## Required task:
In the records below, reproduce verbatim the lines starting at the one containing "Image resolution: width=1568" and ending at the one containing "coord(629,108)", including both.
-- START OF Dataset content --
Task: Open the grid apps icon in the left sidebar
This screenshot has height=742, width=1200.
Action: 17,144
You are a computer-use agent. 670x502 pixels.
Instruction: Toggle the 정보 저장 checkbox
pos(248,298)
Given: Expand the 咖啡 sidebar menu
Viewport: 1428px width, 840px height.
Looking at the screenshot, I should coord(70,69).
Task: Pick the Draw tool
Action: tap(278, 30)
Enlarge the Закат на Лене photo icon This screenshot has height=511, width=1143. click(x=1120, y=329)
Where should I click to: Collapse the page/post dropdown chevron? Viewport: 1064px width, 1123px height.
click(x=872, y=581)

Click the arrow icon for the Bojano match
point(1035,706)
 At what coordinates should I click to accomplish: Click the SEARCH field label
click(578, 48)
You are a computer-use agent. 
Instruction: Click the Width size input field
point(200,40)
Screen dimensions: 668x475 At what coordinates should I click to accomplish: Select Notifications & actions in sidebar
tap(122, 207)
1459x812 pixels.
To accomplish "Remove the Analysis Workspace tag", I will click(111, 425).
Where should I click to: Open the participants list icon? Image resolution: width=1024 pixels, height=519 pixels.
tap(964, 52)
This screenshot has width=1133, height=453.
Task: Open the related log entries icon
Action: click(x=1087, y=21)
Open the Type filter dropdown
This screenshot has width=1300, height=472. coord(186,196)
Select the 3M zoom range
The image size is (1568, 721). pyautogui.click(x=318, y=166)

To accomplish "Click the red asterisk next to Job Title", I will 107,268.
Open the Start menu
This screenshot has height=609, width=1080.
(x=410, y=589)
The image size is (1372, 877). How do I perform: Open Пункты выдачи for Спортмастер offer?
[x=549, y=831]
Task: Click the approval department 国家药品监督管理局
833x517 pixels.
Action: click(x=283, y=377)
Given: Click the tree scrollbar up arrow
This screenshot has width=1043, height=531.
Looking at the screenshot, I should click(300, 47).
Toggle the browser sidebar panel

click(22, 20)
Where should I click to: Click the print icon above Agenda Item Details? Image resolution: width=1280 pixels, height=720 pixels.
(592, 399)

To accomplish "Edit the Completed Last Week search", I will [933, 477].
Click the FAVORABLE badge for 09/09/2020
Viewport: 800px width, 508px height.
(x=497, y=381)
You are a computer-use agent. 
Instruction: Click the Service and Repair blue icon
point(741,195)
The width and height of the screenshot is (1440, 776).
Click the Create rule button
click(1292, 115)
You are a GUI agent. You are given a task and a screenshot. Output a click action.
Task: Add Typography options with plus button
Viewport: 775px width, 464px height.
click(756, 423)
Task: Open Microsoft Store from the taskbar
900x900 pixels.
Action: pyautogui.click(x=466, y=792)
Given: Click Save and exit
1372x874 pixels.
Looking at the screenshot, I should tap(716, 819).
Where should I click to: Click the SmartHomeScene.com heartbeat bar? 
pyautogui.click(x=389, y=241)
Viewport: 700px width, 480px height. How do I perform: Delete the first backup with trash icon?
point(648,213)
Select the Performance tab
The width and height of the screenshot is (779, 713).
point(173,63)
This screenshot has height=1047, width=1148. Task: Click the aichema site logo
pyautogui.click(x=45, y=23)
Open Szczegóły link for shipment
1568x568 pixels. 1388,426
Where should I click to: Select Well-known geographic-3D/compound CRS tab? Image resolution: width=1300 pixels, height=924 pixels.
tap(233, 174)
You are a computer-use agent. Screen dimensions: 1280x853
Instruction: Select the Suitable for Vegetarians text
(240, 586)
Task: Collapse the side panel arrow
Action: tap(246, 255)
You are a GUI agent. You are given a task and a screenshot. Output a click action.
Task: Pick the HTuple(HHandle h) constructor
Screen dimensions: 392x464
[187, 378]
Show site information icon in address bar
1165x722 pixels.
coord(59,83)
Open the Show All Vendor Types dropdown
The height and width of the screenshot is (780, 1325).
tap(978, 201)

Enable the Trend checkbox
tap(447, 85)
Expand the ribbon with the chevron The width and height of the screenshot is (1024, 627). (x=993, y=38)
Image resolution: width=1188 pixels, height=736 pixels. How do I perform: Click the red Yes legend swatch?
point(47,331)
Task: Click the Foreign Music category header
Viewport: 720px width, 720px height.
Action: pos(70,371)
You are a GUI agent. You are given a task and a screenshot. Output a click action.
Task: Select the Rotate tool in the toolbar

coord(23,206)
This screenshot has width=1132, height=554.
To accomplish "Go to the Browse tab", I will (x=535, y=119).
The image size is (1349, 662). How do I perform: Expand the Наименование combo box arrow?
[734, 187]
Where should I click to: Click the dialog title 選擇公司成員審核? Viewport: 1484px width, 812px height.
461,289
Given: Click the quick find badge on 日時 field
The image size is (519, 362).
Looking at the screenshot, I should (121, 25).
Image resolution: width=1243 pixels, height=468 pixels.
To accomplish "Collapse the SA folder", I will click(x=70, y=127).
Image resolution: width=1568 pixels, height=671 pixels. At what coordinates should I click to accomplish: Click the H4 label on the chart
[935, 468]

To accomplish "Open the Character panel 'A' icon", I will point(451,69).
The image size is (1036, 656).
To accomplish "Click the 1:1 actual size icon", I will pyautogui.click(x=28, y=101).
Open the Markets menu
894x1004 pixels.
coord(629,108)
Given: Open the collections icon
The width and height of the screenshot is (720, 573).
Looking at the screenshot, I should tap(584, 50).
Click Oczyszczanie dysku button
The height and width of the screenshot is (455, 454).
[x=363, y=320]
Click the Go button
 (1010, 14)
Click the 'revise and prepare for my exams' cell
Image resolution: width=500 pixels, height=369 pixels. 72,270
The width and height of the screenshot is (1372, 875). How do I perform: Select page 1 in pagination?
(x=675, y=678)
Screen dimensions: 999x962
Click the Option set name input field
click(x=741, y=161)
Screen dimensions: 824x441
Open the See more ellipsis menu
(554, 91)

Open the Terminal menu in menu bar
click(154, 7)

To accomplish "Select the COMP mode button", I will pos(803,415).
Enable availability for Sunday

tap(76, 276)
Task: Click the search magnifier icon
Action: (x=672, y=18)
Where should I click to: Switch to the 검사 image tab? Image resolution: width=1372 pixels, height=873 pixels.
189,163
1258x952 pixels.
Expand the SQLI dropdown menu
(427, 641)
-- END OF Dataset content --
## Response for this exercise:
Image resolution: width=1568 pixels, height=671 pixels. At what coordinates should I click to accomplish: Click the H4 label on the chart
[935, 468]

To accomplish "Open the Character panel 'A' icon", I will point(451,69).
The image size is (1036, 656).
To accomplish "Click the 1:1 actual size icon", I will pyautogui.click(x=28, y=101).
Open the Markets menu
894x1004 pixels.
coord(629,108)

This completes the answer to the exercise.